- _What to work on_: Copy the material from the line with "The width and height of the screenshot is (1083, 427)." up to and including the line with "Open 属性(P) properties", keeping the requests as they are. Multiply every coordinate in the answers by 2.2 and round to whole numbers, with halves rounded up.

- _Entries provided_:
-- Start --

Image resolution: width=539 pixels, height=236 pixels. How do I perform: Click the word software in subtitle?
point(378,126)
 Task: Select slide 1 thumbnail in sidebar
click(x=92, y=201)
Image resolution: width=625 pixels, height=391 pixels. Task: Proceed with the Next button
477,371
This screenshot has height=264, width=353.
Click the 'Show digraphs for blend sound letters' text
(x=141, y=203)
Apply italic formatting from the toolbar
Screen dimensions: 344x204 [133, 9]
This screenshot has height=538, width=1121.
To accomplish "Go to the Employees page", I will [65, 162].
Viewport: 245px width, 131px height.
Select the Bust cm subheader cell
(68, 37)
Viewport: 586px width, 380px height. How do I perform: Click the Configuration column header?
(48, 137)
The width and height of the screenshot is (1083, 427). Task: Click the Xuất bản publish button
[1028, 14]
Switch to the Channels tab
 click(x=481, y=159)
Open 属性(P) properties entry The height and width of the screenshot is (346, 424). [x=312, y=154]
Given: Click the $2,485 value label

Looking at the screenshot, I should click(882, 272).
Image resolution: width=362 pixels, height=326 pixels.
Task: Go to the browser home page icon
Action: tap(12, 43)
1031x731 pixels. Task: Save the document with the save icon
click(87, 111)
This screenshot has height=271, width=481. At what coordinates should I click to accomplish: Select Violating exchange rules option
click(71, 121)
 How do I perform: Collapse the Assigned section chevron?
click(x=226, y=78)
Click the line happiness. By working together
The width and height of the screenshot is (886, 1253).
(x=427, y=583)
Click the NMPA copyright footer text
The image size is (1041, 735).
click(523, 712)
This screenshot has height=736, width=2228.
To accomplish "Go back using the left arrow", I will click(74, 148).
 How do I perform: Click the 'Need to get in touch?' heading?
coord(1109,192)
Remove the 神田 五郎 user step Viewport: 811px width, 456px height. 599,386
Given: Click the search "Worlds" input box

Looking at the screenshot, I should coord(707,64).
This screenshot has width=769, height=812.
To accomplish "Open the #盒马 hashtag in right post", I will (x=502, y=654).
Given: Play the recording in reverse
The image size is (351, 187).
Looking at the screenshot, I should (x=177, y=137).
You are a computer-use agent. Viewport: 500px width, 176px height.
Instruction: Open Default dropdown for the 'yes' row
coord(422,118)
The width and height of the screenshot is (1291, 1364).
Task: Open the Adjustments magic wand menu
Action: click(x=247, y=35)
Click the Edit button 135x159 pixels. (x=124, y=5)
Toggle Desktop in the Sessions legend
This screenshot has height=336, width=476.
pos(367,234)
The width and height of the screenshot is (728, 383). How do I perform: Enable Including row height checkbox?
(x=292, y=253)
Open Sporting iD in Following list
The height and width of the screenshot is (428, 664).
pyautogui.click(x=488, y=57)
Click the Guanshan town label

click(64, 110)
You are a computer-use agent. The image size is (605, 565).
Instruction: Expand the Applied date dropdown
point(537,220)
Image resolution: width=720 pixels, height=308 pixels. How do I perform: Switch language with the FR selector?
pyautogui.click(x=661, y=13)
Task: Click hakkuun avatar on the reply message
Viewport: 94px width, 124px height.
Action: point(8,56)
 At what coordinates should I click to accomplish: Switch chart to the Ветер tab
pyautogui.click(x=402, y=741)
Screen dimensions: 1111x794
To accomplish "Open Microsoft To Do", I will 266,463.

-- End --

- _Solution for this task_:
The width and height of the screenshot is (1083, 427). Task: Click the Xuất bản publish button
[2262, 31]
Switch to the Channels tab
 click(x=1058, y=350)
Open 属性(P) properties entry The height and width of the screenshot is (346, 424). [x=686, y=339]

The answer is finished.